Give the number of lines in the material below that include "computer", and write nothing else.

===== INFORMATION GIVEN =====

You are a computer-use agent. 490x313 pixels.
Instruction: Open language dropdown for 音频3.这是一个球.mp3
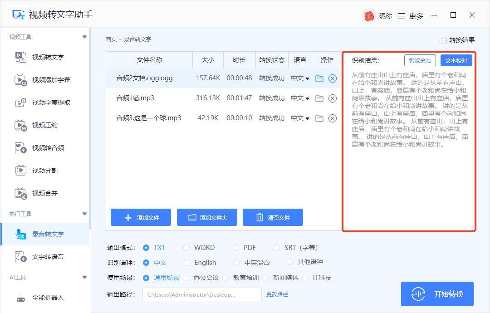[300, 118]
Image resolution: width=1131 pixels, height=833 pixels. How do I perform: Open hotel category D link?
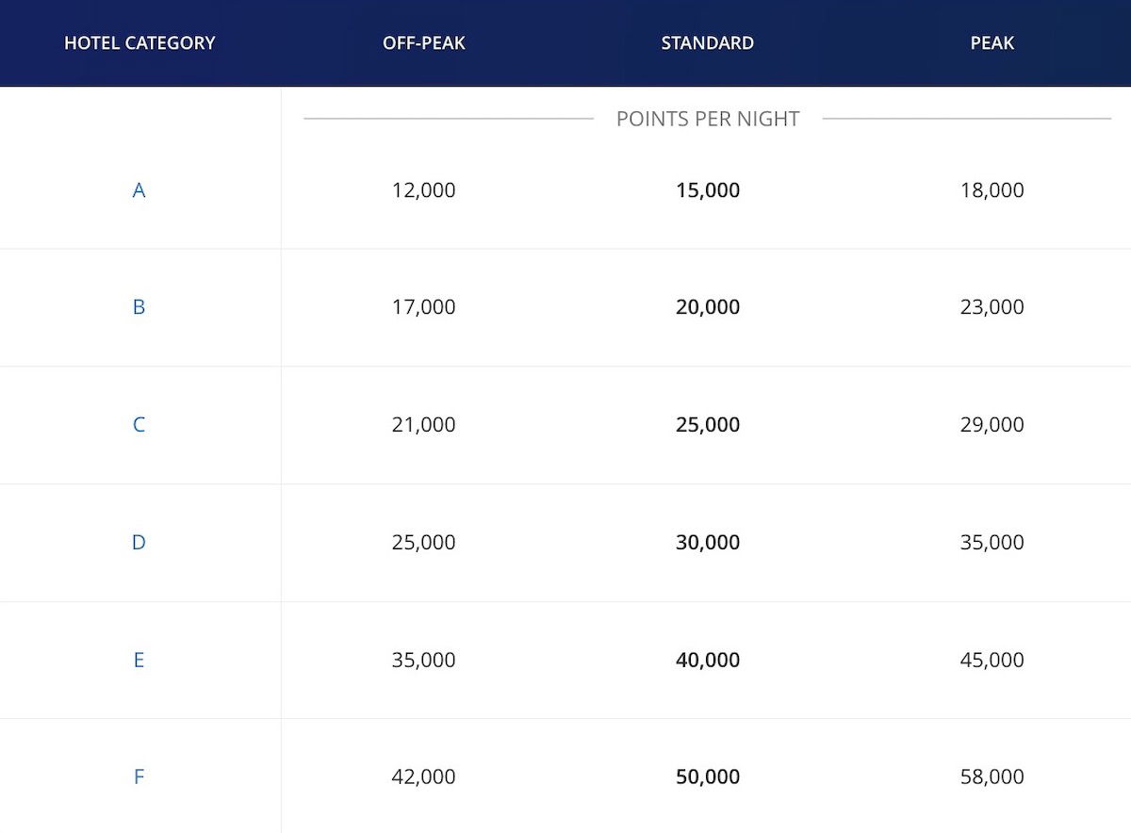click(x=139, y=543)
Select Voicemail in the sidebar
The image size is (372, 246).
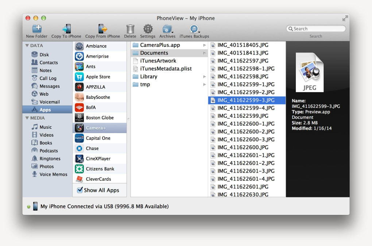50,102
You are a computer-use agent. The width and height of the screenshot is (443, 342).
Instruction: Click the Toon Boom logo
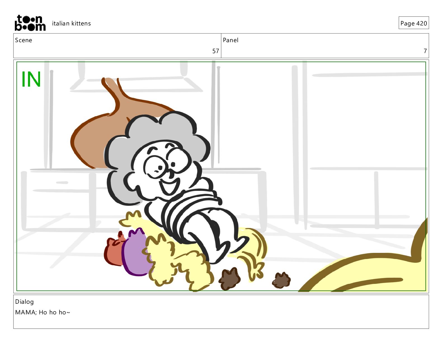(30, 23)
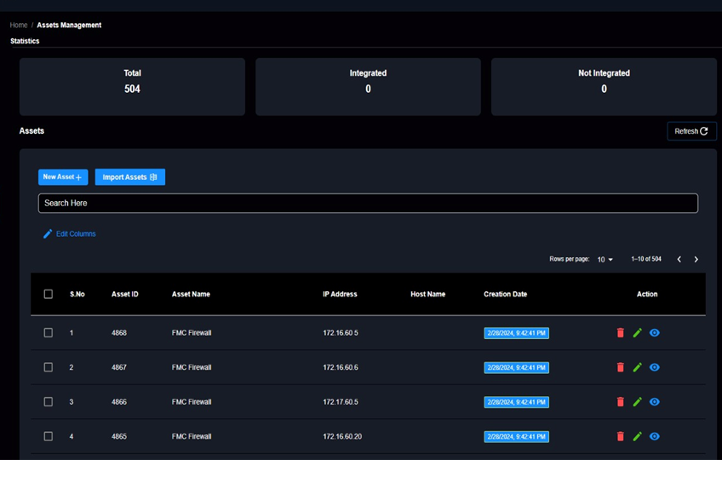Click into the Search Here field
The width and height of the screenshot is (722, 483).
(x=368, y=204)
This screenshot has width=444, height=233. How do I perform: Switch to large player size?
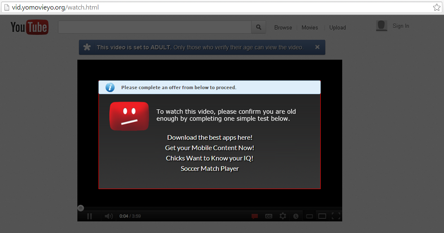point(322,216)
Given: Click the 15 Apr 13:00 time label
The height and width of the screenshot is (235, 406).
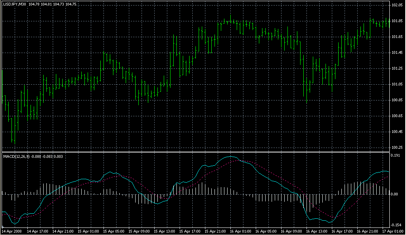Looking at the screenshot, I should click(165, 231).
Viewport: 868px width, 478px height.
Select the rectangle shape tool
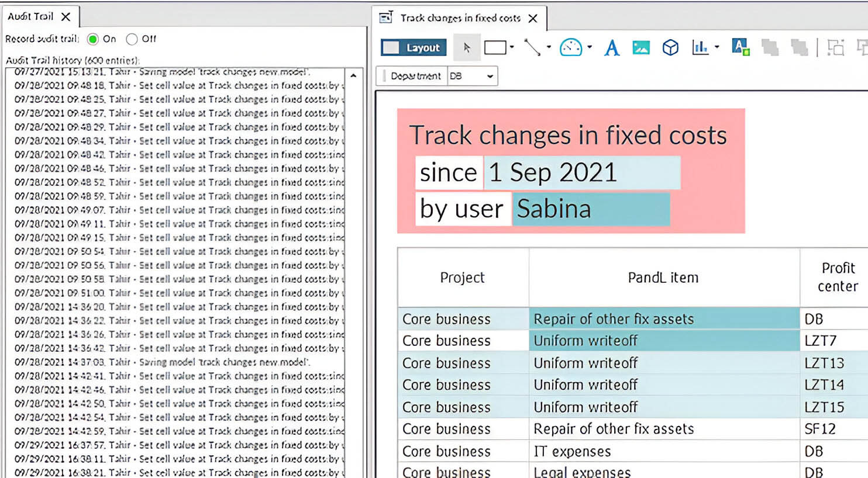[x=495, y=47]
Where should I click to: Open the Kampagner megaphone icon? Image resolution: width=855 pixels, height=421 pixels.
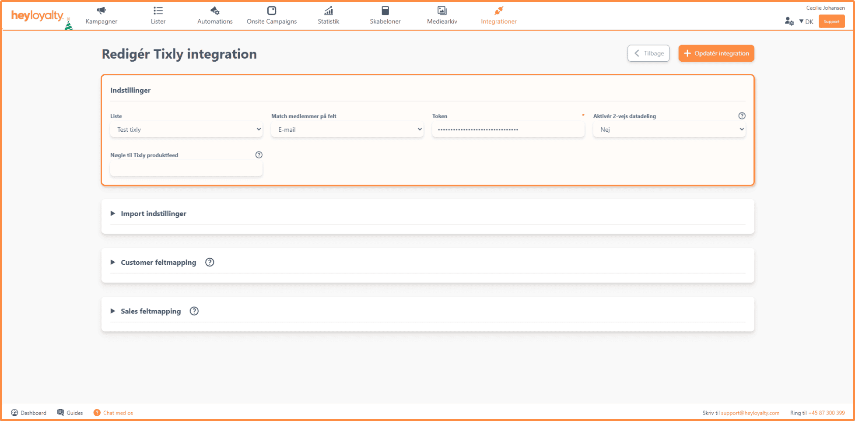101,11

=====
===== INFORMATION GIVEN =====

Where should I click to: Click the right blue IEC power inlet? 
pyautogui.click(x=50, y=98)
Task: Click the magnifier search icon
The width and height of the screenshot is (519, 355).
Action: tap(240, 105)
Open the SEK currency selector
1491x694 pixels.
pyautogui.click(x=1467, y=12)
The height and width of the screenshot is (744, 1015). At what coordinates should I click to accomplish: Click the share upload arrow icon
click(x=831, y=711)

=====

WRITTEN RESPONSE - 2